The researchers tackled this challenge by improving upon conventional optical absorption spectroscopy, a technique by which light is passed through a solution of molecules to determine which wavelengths are absorbed. Cytochrome c, for instance, is a protein involved in cell metabolism and cell death that has several optical absorption peaks of around 550 nanometers.
The researchers came up with a novel solution to this problem by coupling biomolecules, the protein cytochrome c in this study, with tiny particles of gold measuring 20-30 nanometers long. The electrons on the surface of metal particles such as gold and silver are known to oscillate at specific frequencies in response to light, a phenomenon known as plasmon resonance. The resonant frequencies of the gold nanoparticles are much easier to detect than the weak optical signals of cytochrome c, giving the researchers an easier target.
Gold nanoparticles were chosen because they have a plasmon resonance wavelength ranging from 530 to 580 nanometers, corresponding to the absorption peak of cytochrome c.
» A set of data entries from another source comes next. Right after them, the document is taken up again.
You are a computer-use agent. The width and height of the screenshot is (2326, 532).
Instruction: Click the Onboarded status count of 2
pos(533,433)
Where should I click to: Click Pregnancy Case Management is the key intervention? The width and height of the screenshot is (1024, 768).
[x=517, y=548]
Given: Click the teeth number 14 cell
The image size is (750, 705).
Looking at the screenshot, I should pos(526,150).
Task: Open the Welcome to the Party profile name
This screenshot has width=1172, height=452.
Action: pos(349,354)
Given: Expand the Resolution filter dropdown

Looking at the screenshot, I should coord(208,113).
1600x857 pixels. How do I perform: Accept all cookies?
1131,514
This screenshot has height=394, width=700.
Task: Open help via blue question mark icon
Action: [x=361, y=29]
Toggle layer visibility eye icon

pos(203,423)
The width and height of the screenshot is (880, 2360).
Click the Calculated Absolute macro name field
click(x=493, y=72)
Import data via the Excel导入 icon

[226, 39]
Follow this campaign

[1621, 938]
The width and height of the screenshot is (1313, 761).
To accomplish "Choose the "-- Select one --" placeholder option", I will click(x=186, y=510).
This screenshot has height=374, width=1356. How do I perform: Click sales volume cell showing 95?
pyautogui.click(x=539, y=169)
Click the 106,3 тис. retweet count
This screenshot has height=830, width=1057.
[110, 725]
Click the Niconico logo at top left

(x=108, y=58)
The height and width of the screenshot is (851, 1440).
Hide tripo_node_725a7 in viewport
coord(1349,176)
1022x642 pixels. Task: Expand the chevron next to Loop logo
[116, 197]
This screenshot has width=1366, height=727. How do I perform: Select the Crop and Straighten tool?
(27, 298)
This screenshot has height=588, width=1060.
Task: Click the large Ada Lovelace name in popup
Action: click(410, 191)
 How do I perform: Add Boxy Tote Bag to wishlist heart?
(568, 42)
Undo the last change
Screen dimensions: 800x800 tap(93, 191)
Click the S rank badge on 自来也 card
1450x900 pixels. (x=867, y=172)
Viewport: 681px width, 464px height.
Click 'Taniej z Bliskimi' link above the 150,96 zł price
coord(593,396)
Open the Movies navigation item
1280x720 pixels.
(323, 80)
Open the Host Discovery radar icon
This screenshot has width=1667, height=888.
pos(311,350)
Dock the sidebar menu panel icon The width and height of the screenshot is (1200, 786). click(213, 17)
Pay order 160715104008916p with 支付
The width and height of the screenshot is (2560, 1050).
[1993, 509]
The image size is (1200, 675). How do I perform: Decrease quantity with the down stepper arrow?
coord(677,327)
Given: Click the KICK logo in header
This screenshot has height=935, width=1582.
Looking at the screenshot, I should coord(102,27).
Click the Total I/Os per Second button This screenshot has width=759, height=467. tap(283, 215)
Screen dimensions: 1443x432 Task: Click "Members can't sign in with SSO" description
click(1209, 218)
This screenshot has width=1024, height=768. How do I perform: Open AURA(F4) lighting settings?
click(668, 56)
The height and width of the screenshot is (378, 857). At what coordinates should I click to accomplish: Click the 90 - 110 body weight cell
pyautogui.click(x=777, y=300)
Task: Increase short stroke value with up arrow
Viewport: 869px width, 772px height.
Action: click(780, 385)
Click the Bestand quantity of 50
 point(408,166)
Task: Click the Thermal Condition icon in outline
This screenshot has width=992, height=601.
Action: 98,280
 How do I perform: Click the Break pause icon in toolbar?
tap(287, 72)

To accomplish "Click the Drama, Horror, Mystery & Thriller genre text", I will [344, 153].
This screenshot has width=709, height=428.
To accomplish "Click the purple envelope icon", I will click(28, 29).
The researchers repeated the experiment matching the protein hemoglobin with silver nanoparticles and achieved similar results. “Our technique kills two birds with one stone,” Lee said. “We’re reducing the spatial resolution required to detect the molecule at the same time we’re able to obtain chemical information about molecules while they are in a living cell. In a way, these gold particles are like ‘nano-stars’ because they illuminate the inner life of a cellular galaxy.”